**Problem**
In the interview with Hari & Deepti, copy everything from "For those of" down to "they associated with?", swapping "Denver" for "Boulder".

**Supplied passage**
═══

For those of you living under a rock, every year the snowboard and ski season arrives in Denver with the traditional Opening Day Party put on by our good friends at Breckenridge Brewery and every year they pick an artist to design the snowboard for that year. Never Summer Industries in conjunction with Breck Brew giveaway a bunch of these boards all across town at bars and liquor stores. We were fortunate enough to chat with the designers of this years board and how the partnership and inspiration came to be. Check out our interview with Hari &Deepti below.
U5280: How long have you been doing this type of art?
H&D: We started experimenting with paper cut in 2010, so we have been practicing this art form for about 7 years now.
U5280: Where did the idea for the medium come from and what influences are they associated with?
H&D: Our idea for this medium came by chance. We had signed up to participate for a charity event and had to donate a piece of of our art and we did not realize that the deadline was the next day so we got hold of whatever we had at our disposal - some paper & watercolors and came up with a colored diorama. Later Hari being a graphic designer wanted to work with minimal color and decided to work with white paper and Deepti had this idea of adding lights to it. We tried it out and the result was beyond words. Subconsciously we do derive from the art that surrounds us especially growing up in India. India has a rich culture of hand made arts and one of them is Tholpaavakoothu which is a form of shadow puppetry similar to Wayang Kulit from Bali. We interweaved these influences with our love for nature, and the wilderness in Colorado along with our passion for story telling. We feel our life in Colorado, being around the mountains has had a big effect on our work. We continue to get inspired by the places we travel and try to tell a story of exploration, living among magnificent giants and the nature.
U5280: It seems that the origin for using paper as a primary medium comes from areas of Japan and China and even Mexico and other latin countries, why is it more popular in those regions than say here in the United States?
H&D: We are not sure if we can throw more light on this. But we do feel in Japan, it is culturally been a very important part of their life. Right from the washi paper screens to the temple lamps, paper is always the main element and there is a respect to the process and the medium. Similarly other cultures have been working with paper for a long time, and there is definitely an increased interest in paper. Especially in this day and age when information is easily accessible, it is really easy for people to connect with artists and art forms. We get a lot of inquiries from teachers & students regarding our artform and we are really happy to see students interact and interpret this artform in their way and to suit their narratives.
We feel in this fast paced digital word paper is tactile and if forces you to be patient. It is relatively accessible and cost effective in terms of raw material. So maybe thats why there is a lot more interest in paper arts.

═══

**Excerpted records**
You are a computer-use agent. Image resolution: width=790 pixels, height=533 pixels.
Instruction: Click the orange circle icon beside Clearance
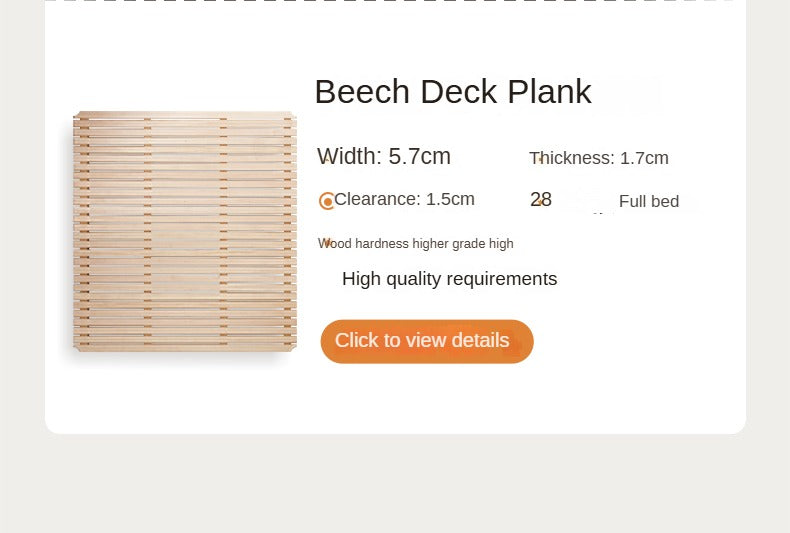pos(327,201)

═══

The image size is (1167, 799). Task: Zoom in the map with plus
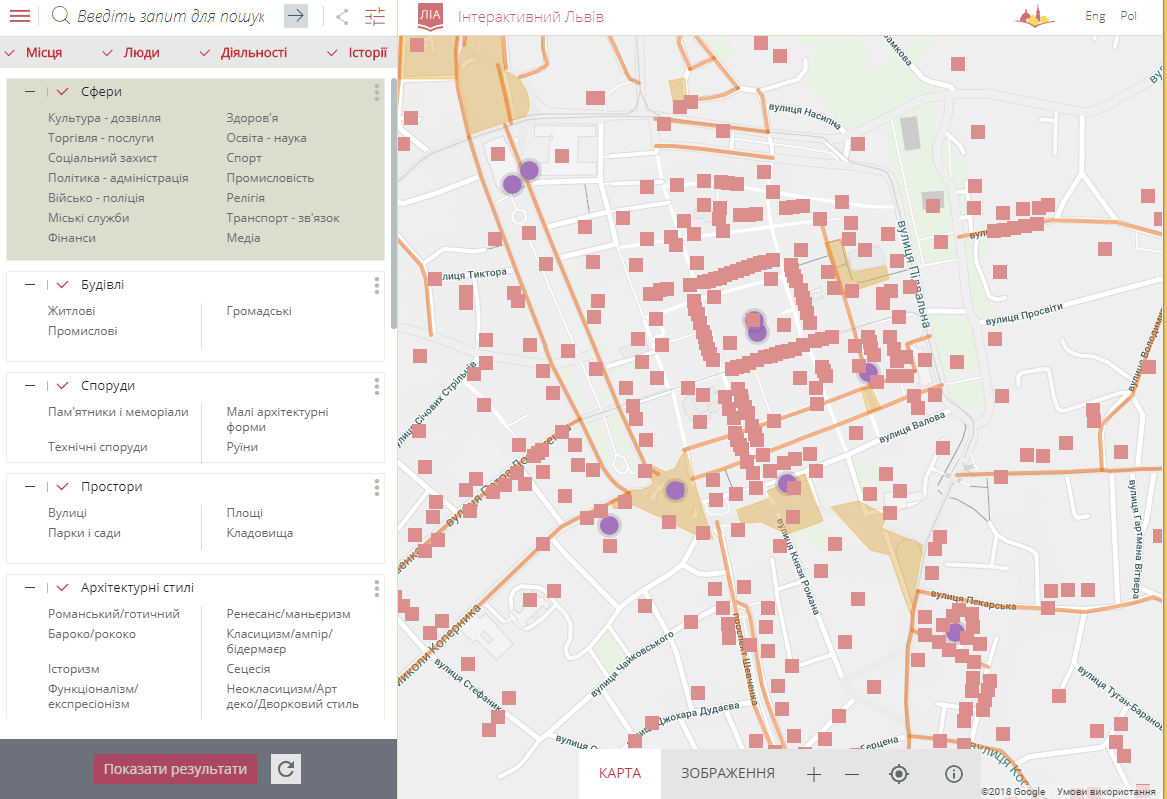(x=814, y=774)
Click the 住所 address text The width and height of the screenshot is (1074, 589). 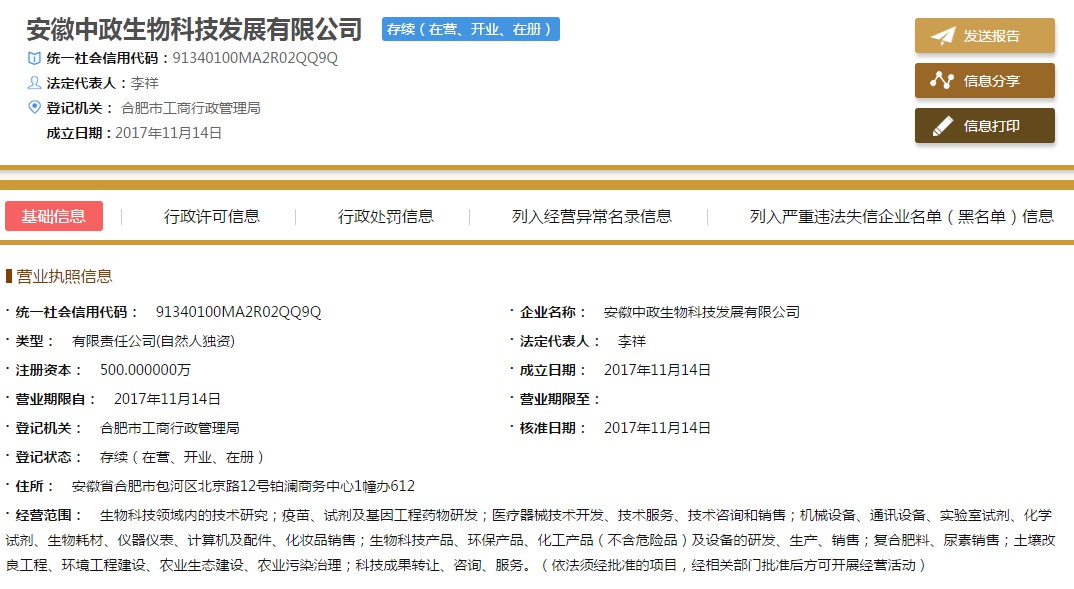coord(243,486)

═══

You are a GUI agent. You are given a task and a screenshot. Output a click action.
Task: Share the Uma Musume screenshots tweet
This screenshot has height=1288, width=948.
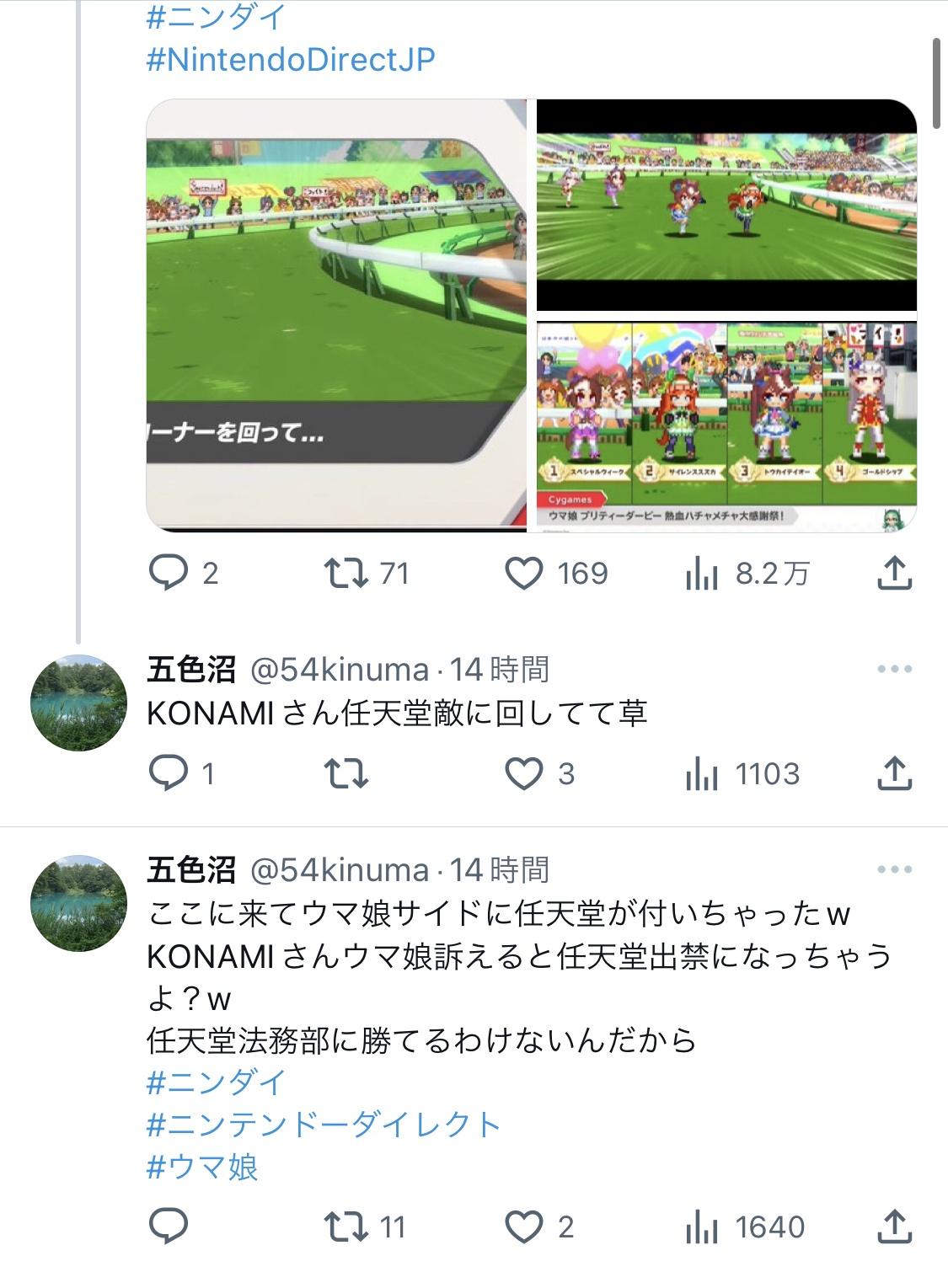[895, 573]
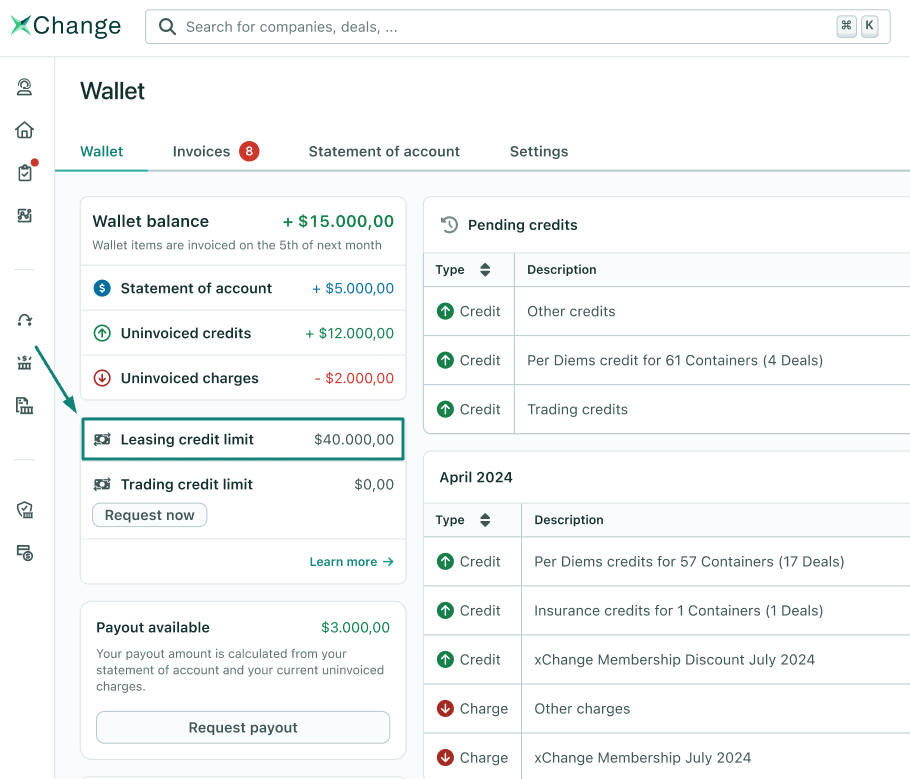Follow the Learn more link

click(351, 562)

═══

**Written reply**
For those of you living under a rock, every year the snowboard and ski season arrives in Boulder with the traditional Opening Day Party put on by our good friends at Breckenridge Brewery and every year they pick an artist to design the snowboard for that year. Never Summer Industries in conjunction with Breck Brew giveaway a bunch of these boards all across town at bars and liquor stores. We were fortunate enough to chat with the designers of this years board and how the partnership and inspiration came to be. Check out our interview with Hari &Deepti below.
U5280: How long have you been doing this type of art?
H&D: We started experimenting with paper cut in 2010, so we have been practicing this art form for about 7 years now.
U5280: Where did the idea for the medium come from and what influences are they associated with?